Q: This route has challenged you way more (time wise) than any other, did you approach it in the same way as normal, but just taking more time or did you change your approach?
Alex: It’s hard to say if I changed my approach to this route compared to any other route, of course I was thinking on a much bigger scale, I was not thinking “well, you know, I’ll invest two weeks and I’ll get up it”. I was already saying I’ll invest multiple trips to get up it.
And sometimes for certain trips I’d only set certain goals: so climb it solid in three parts multiple times, climb it in three parts as well when skin and conditions are not good, and those sorts of things. And that’s how I got closer and closer to the send, and I was as well trying to incorporate more rest days to feel fresher on the project. What I think helped a lot as well was that we got a couple of e-bikes for the last trip, on the trip where I actually sent we could ride half the way up to Ceuse with the e-bikes which made it a lot easier.
Q: Conditions can be a bit fickle in Ceuse in August and you only managed Bibliographie on the last day of your trip. Had you been struggling with conditions? Were you climbing quite late in the day when it had cooled down? And were you doing anything special nutrition/warm up wise to optimise your attempts?
Alex: I’ve been struggling with conditions in Ceuse quite a few days, especially on the last trip. There was a period in the middle where it was insanely hot, like 34 degrees, so even getting up the hill was a massive problem, there was no way of climbing anything hard up there, there was zero wind, and just standing in shorts and no shirt you wouldn’t cool down at all. We sorted the issue by actually leaving Ceuse for a couple of days and going climbing somewhere else with less approach, and then there was a window of two days, with better conditions, when the temperature was supposed to drop by 10 degrees, and that’s when I went back to Ceuse. On those two days I messed it up, but then on the 3rd day, on my last day there, I managed to get up it.
I only gave the project one or maximum two tries a day, so yes, I was generally climbing relatively late in the evening. We went up there usually about 1 p.m., which means that we got to the crag by 2 p.m., and then before three I wouldn’t even start warming-up and normally before five or six I wouldn’t actually try the route.
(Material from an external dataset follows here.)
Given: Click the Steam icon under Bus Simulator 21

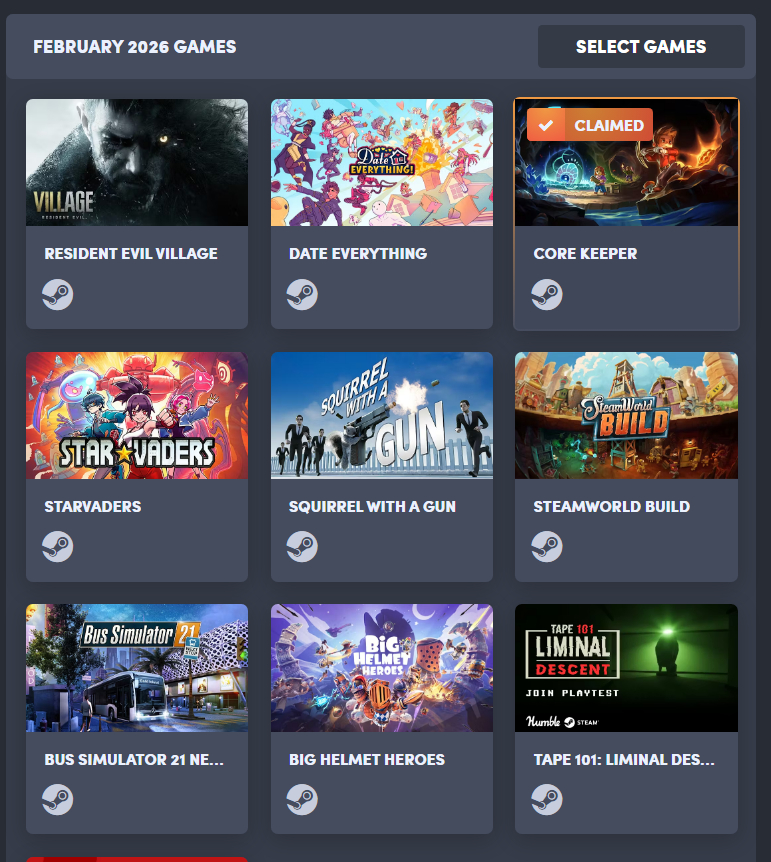Looking at the screenshot, I should coord(58,799).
Warm-up wise I would always go from bolt to bolt through the route, just to memorise every move again, and before that I would just do some fingerboarding, and that pretty much was my perfect warm up to save enough energy for climbing, but still do some hard moves before actually trying hard.
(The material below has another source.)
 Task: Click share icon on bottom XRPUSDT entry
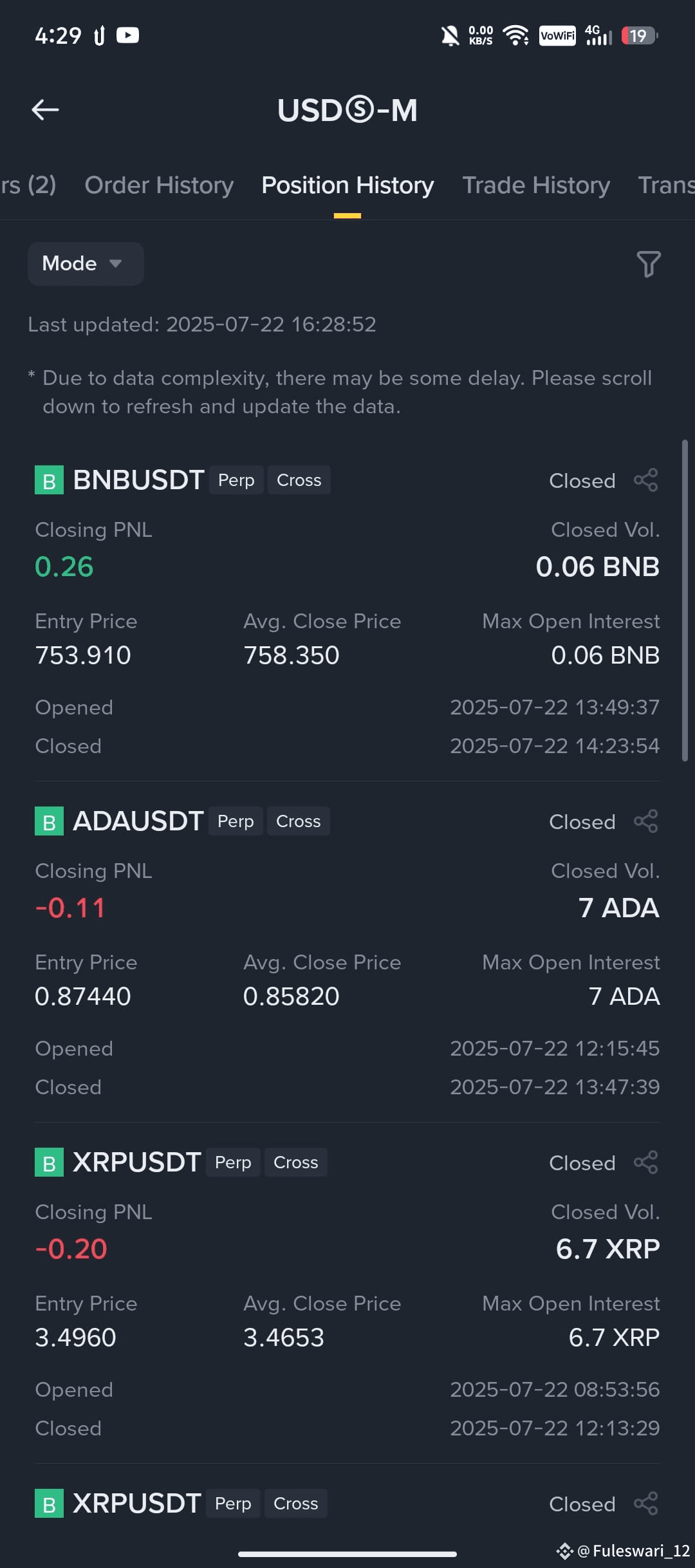click(x=646, y=1504)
Q: Obviously there have been some big changes going on in the world in the last few months; one small change has been the delay in the Olympics. Instead of going to Japan for July and August you were at Ceuse and climbed Bibliographie. Have you been enjoying the time on rock rather than training for and competing in the Olympics? And how excited are you for the rescheduled Games?
Alex: I’ve really been enjoying my time on rock and I’m quite happy that I didn’t have to compete very much this year. I think I made good use of the time and I’m psyched to continue rock climbing a little bit, it’s actually quite pleasant actually.
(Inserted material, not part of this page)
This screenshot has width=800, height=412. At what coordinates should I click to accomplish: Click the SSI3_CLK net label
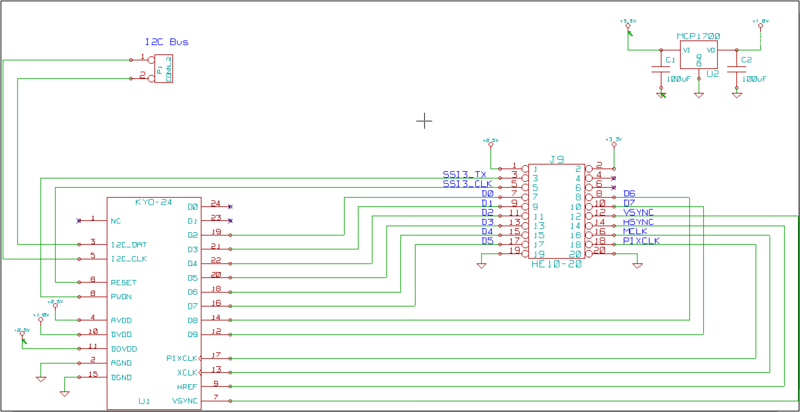[465, 184]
Q: On the carrots theme, if you had to choose one – carrots or tea? Being born in Yorkshire myself I’m all for your love of Yorkshire Tea, what other brews do you like?
Alex: I can’t choose between carrots or tea. I mean, that is just not possible. I mean it’s like if you would have to choose between your left and your right climbing shoe. That’s not an option, you know like you’ve got both of them or you don’t have them at all. So, carrots or tea is either none of them or both of them. Preferably both of them though. There are no other brews than Yorkshire Tea.